SACRAMENTO, Calif. (AP) -- Officials with California's high-speed rail project are recommending a new route for the second leg of the bullet train south of Fresno, in what officials say is an effort to address local concerns and do the least damage to the environment.
Rail authority officials said Thursday that the board will consider a staff proposal next week for a route that includes the so-called "Hanford East" alignment for a 114-mile stretch from Fresno to Bakersfield. Engineering work already has started on the first section, a 30-mile stretch from Madera to Fresno, and the authority is buying land there.
The eastern alignment would send trains in between Hanford and Visalia, then veer west along an existing freight rail corridor. Rail officials previously recommended that the bullet train go west of Hanford, but Chief Executive Officer Jeff Morales says the eastern route would do less harm to the environment.
Hanford, a city of 55,000 that is 30 miles south of Fresno, is home to some of the most vocal critics of the $68 billion high-speed rail project. Kings County and several residents are suing the state and will appear in court against the authority next week, seeking to block further work.

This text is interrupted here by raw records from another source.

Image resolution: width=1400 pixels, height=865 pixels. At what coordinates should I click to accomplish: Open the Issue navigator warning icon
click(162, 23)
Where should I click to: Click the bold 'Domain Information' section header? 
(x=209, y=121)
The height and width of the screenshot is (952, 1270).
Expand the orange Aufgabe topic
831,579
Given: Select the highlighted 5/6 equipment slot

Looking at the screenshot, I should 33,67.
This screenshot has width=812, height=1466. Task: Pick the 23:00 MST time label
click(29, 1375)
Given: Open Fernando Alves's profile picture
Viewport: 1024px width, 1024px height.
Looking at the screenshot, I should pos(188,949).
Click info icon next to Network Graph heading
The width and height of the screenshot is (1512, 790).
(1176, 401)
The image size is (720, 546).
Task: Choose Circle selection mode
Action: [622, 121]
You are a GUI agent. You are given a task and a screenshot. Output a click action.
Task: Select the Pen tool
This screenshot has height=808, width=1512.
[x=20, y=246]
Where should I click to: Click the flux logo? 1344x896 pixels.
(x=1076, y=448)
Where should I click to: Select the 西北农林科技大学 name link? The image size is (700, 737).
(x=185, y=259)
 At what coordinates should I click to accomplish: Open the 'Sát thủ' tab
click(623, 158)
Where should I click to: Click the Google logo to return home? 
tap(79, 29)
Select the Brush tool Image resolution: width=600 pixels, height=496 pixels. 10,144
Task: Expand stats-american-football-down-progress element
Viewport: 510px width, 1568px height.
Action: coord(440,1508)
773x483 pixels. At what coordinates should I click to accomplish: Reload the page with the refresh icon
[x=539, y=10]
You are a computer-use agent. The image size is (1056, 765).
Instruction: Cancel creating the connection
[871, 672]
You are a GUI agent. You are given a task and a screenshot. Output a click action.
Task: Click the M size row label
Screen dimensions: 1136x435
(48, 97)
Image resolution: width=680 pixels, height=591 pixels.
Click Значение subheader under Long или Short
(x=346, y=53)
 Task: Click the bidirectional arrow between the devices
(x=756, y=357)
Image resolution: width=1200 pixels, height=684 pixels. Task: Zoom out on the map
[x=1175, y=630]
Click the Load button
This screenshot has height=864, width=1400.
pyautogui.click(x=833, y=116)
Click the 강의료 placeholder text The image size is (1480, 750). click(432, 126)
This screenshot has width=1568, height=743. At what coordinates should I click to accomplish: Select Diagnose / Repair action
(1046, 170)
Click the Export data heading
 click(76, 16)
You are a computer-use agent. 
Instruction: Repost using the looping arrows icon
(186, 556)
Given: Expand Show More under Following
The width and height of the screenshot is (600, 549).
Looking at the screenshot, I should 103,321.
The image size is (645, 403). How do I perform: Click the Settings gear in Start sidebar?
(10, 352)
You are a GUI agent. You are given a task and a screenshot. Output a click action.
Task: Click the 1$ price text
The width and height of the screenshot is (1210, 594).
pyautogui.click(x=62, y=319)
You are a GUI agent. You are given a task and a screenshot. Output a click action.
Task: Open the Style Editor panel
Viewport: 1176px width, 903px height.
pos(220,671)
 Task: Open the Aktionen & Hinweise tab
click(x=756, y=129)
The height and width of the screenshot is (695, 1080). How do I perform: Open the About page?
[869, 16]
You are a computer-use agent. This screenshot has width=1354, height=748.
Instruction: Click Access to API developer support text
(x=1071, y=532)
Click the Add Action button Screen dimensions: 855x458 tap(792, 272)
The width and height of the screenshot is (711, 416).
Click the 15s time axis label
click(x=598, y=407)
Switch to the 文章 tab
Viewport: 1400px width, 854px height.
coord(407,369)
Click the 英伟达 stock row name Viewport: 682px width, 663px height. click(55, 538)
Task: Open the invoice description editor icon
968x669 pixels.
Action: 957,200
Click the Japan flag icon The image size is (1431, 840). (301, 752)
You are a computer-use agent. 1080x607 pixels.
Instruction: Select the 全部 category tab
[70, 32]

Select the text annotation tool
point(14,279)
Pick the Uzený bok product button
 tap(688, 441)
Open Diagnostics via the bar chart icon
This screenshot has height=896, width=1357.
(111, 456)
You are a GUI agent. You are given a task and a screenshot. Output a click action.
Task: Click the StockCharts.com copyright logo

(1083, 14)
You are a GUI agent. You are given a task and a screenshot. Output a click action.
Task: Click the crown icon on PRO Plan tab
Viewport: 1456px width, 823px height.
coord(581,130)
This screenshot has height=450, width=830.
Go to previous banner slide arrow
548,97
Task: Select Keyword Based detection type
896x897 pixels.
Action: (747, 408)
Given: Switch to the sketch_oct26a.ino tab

"For our community, nothing changes today," said Aaron Fukuda, a Hanford homeowner who is one of the plaintiffs in the lawsuit. "We had two bad alignments coming through Kings County."
Morales, the CEO, said selecting the eastern span also would avoid crossing through an area where hydraulic fracturing is underway, which would require the high-speed rail authority to purchase more expensive land and relocate sophisticated drilling operations.
If the board approves pursuing the new route between Fresno and Bakersfield, the rail authority will submit its environmental reports to the U.S. Army Corps of Engineers, whose approval is required, along with the U.S. Environmental Protection Agency.
The rail project still faces several legal hurdles, including next week's hearing before a Sacramento County Superior Court judge who has ruled that the rail authority's business plan does not comply with the $10 billion ballot initiative voters approved in 2008. At that time, the total cost of the project was pegged at $45 billion.
The overall rail plan calls for a 520-mile route linking the San Francisco Bay Area and the Los Angeles area by 2029.